Did you know that what you charge can be almost as important as what you’re selling? A lot of people design with their products and services and then don’t really think very much about how much they’re going to charge for them. It becomes an afterthought. Pricing your product appropriately can mean the world to what kind of sales you get. Obviously, the higher your price the more money you can make. But that isn’t true if your product isn’t selling. But a price that is too low can also impact sales in a negative way.

One thing that often happens with entrepreneurs and small business people is that they charge too little for what they are selling. This is especially true for entrepreneur some small business people that provide services. As an entrepreneur or small business person, you need to consider many factors when setting your prices. How much is it going to cost you to provide your product or service? What could you make elsewhere? What are others charging for similar products and services?

As an entrepreneur, you must be careful not to undervalue what you offer by assuming people won’t pay for it. Let’s look at some of the things that should be considered when setting your price.

How much is it going to cost you to provide your product or service?

Deciding what you’re going to charge someone should always start with what it costs you to provide the product or service. However, many service businesses skip this step because they think “I’m not really paying for materials so I don’t have to account for that kind of cost.” But you do have to account for them. How to determine how much it costs you to deliver the service can seem like a daunting task. Here a few questions to ask yourself to determine this cost.

  • How much does it cost you to run your business?
  • How much do your business cards cost?
  • How much do you pay for your telephone for your internet service?
  • How much do you pay for networking?
  • How much do you pay for computers, cell phones, etc?

Delivering the services you offer does come with some expense before the first sale. Make sure you are including that expense in your analysis of what to charge for your product or service, so you are passing along that cost to your customer.

What could you make elsewhere?

You could always get a job somewhere else doing what you do working for yourself. Look at what the going rate for that job is in your area. Break it down into an hourly rate for yourself. This should factor into your pricing as well. It is the opportunity cost of running your business. If you weren’t running your business this is what you could make elsewhere. There are lots of sites out there that will help you find the average salary or hourly rate for what you do.

What will the market bear? What is everyone else charging?
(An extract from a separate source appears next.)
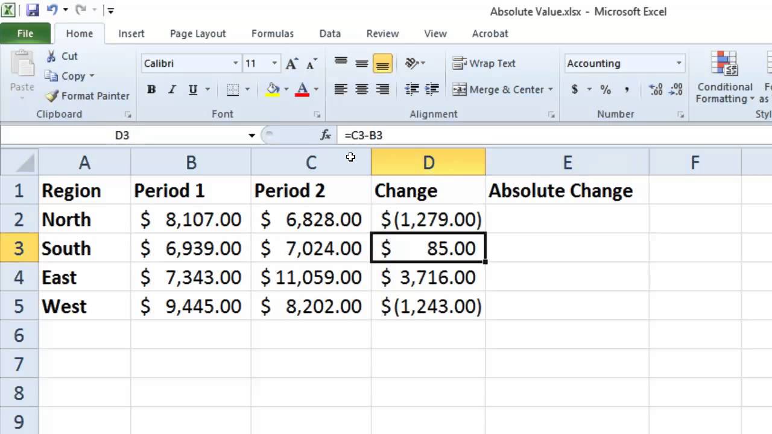The width and height of the screenshot is (772, 434).
Task: Toggle Italic formatting
Action: tap(172, 90)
Are you providing a product or service that is also provided by someone else in your area? Search online for those competitors. Do they publish their prices online? If so what are they charging? Where do they fall compared to yours? You are going to assume that if these companies are in business they are making money and therefore people are paying those prices. You now have a range of what the market will bear. Now, look at where you think you should fall in that range. What is your experience compared to the others that are offering this service? Are you at the low end, right in the middle, or are you way more experienced? This will help you know where on the range your prices should fall.

Putting it all together.

Now you know what it costs to deliver your product or service, what you could make elsewhere, and what others are charging you are ready to set your price. Did you come up with a price that is more or less than what you thought before? Many of you probably came up with a price that was more.
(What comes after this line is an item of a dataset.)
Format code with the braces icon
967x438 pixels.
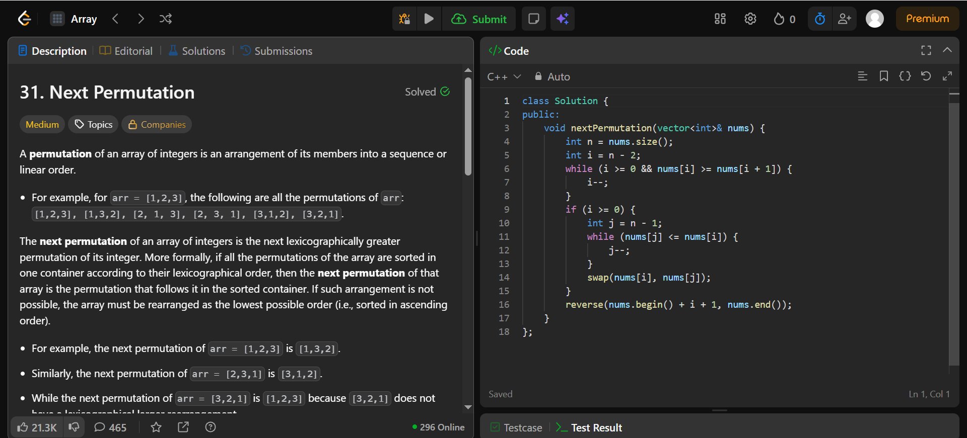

How you communicate your price varies depending on what you are offering. In the service industry, many companies set their published price and this is what they put on their websites and say when people ask. This is often a higher price than what they actually end up charging. But it gives them room for discounts and deals. This is what most people are referring to when they say, “valued at $”.

You have seen this lots of times. Get this great early bird offer sign up for X service before a certain date and you can have this amazing deal for only $. And then in parentheses, it says valued at $. You’ve already determined earlier how low you can go because you know what it cost you. No longer will you be making snap decisions on what to charge someone and not knowing if you are cheating yourself. Create a spreadsheet so you can even just plug in potential offers and see how they compare to your costs. You know you don’t want to go over your published price and you don’t want to go under a certain price. And now you know those levels and all the possibilities in-between. Pricing now becomes easy and you can be sure you have set the right price.